Но думать и жить — разные вещи. И разница не может не отразиться на твоём мировоззрении… мироощущении, вы зависите от общего, от жизни, языка даже если не принимаешь каких‑то устоев, идей, но всё равно вольноневольно поддаёшься. Как от этого уйти? И как можно жить среди монотонной обстановки? В Агадыре много людей в забвении и амнезии, ничего не понимающих, конечно, на разных уровнях непонимания, нерасторопности, безразличия и полного отсутствия реакций.
В Нью–Йорке в совместном сознании есть соображения демократические к каждому индивидууму (тем не менее конкретно дела до тебя нет никому — тебя оставляют в покое). В Агадыре не существует никакой общей концепции ценности каждого, никакой личной ответственности, но зато такая неудовлетворённость существованием, которая переносится на других — унизят, дискриминируют при каждом удобном случае (женщина, больной, старый, чичмек), чтобы лучше себя ощутить. Если машине с буровиками попадался на пути казах, татарин, узбек, с отличительными чертами, не похожий на них, то всегда неслось что‑нибудь насмешливое вслед: морда‑то косорылая, тупая… И все смеются грубым, самодовольным смехом. При этом у самих лица затемнены бессмыслицей. Народ надменный, нетерпимый ни к каким признакам чужого, непонятного им человека или события.
Самый последний подпольный человек не применёт показать другому, что считает его ниже себя. Это предположение, что ты сложнее, умнее и постигаешь то, что простому смертному недоступно, пропитывает, конечно, и непоследних, и даже тех, кто считает себя самыми передовыми. Так что заносчивым превосходством могут похвастаться не только буровики. — А кто? — «Посмотри на себя, хозяйка, — пишет мой кот о моих писательских этюдах, — какие были представительные господа писатели, и что ты можешь добавить новенького?»
В Нью–Йорке бесконечность информации, мировые шедевры живописи в музеях, столько памятников, столько театров, с пьесами Шекспира, Шоу, Чехова, Джойса, Уайльда, Фицджеральда. «Кошки» Элиота… «Отверженные» идут годами.

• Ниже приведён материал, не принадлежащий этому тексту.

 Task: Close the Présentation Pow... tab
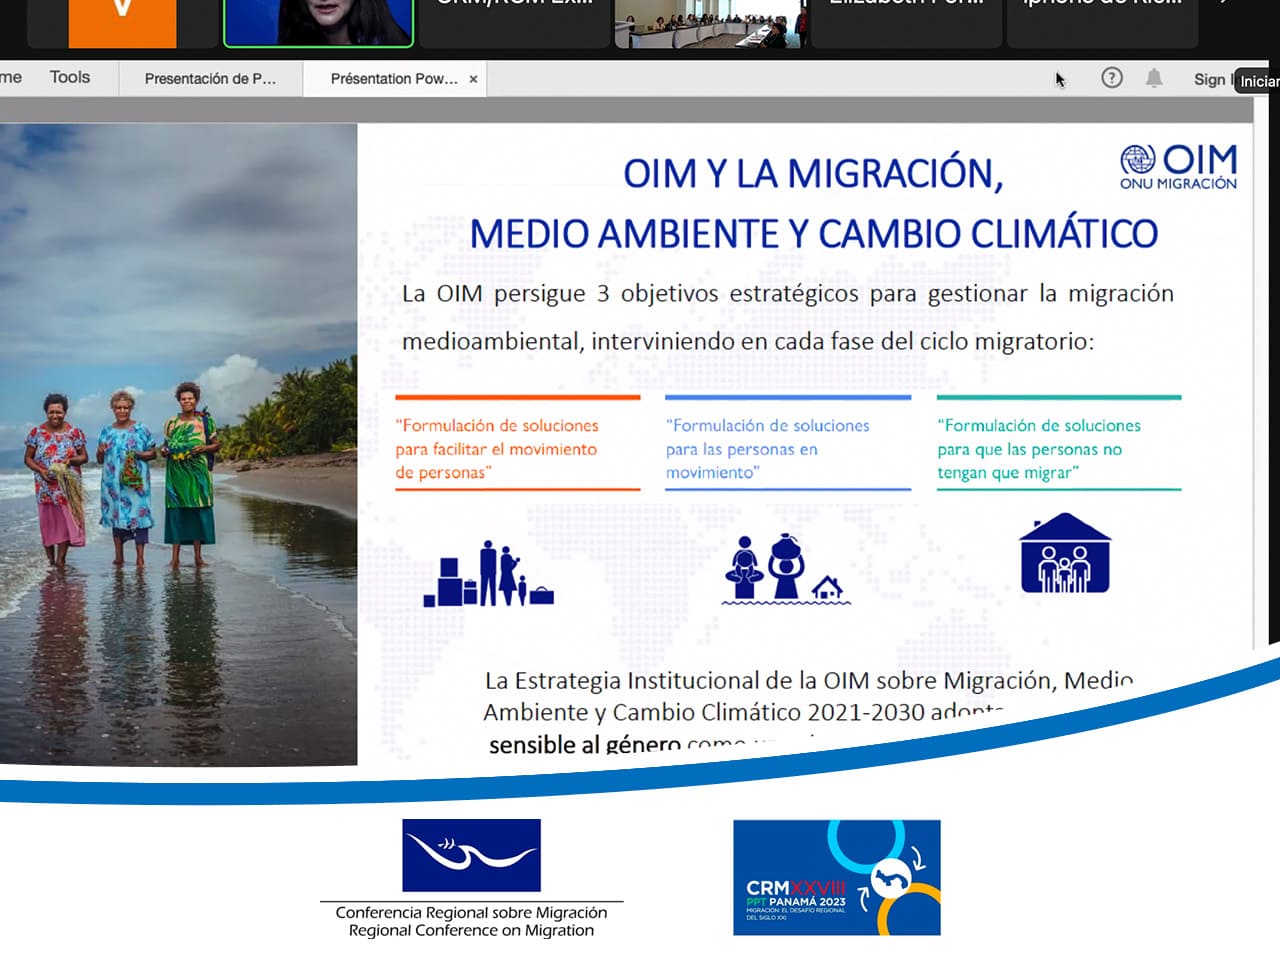(x=474, y=79)
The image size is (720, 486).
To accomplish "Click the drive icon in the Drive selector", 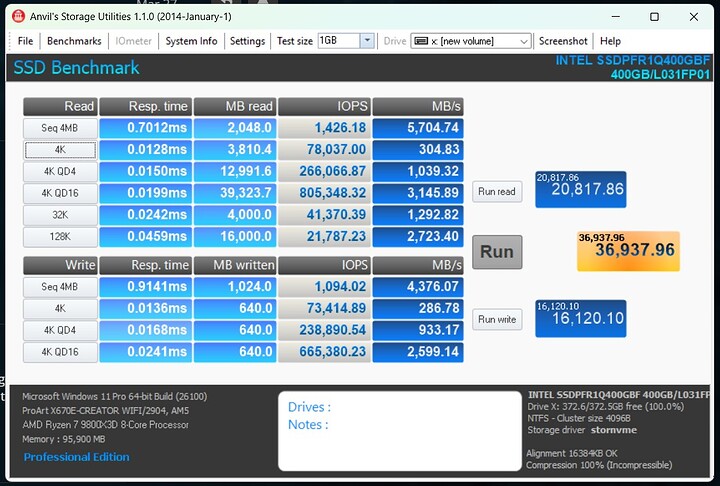I will point(421,41).
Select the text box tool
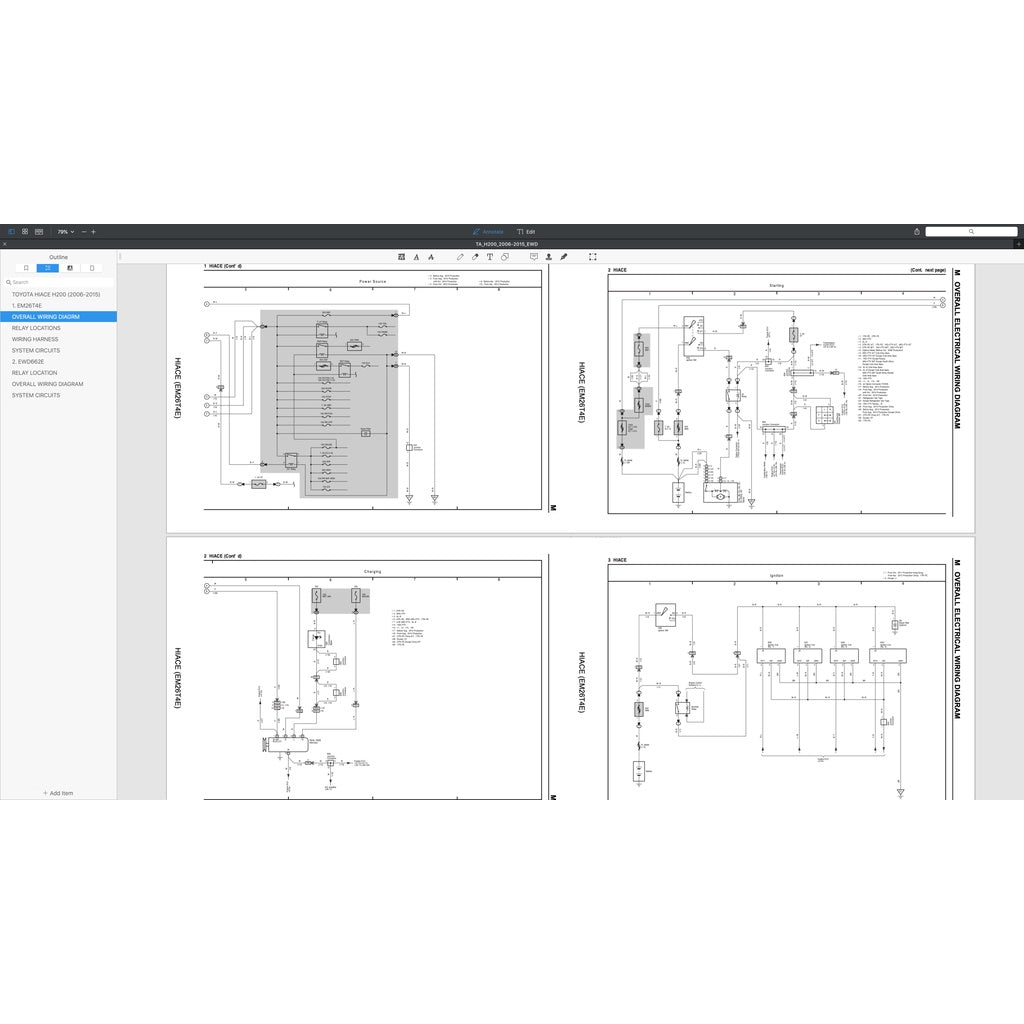Image resolution: width=1024 pixels, height=1024 pixels. click(490, 257)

Тут рождаются новые формы театрального искусства, каких только звезд не видели сцены театров, представления не могут не поразить самое богатое воображение, немыслимое число выставочных залов галерей, богатейшие коллекции книг в библиотеках, и не перечислить всех достопримечательностей. Линкольн— центр. Рокфеллер… Ритмический шум от всего, что только есть на свете. Блеск нашей цивилизации! И в этот век разума и прогресса в Агадыре тоже есть своя достопримечательность — безразличие и невежество — дремотное состояние; однако в Нью–йоркское многослойное общество агадырское может влиться, как составная часть, и ничем не отличаться от столичного. Агадырское — не хуже любого другого, и агадырская уникальность нивелируется. И если часть ньюйоркцев поменять на агадырчан, то никто и не заметит обмена, кроме них самих. А если составить коллаж из Нью–Йорка и Агадыря, пристроив последний где‑нибудь с краю, то вообще‑то никто не увидит различия. А если взглянуть на натиск телевизионных шоу, то уж совсем не отличить: кто откуда? — Разве что одни не используют русский язык.
По страстям, происходящим в нашем заброшенном углу, — нет такого места, куда бы ни могла пробраться любовь, — Агадырь не уступает ни одному обществу и Нью–йоркскому тоже. На фоне монотонной обстановки, нерасторопности, безразличия, казалось, полного отсутствия реакций, — вдруг напряжённые человеческие взаимодействия — слёзы, разрывы, выяснения. Тут такие страстные истории, целые вселенные ревности, любви, соперничества, и тоже чудовищное развитие страстей уживается с тупо оцепенелым равнодушием.
Жизнь в дырках окраин не кончается, но — продолжать свою жизнь обитатели окраин (у кого чувство независимости сильнее чувств связи) стремятся в столицах, в нью–йорках… И куда дальше? А дальше ехать некуда. Дороги ведут только в лес.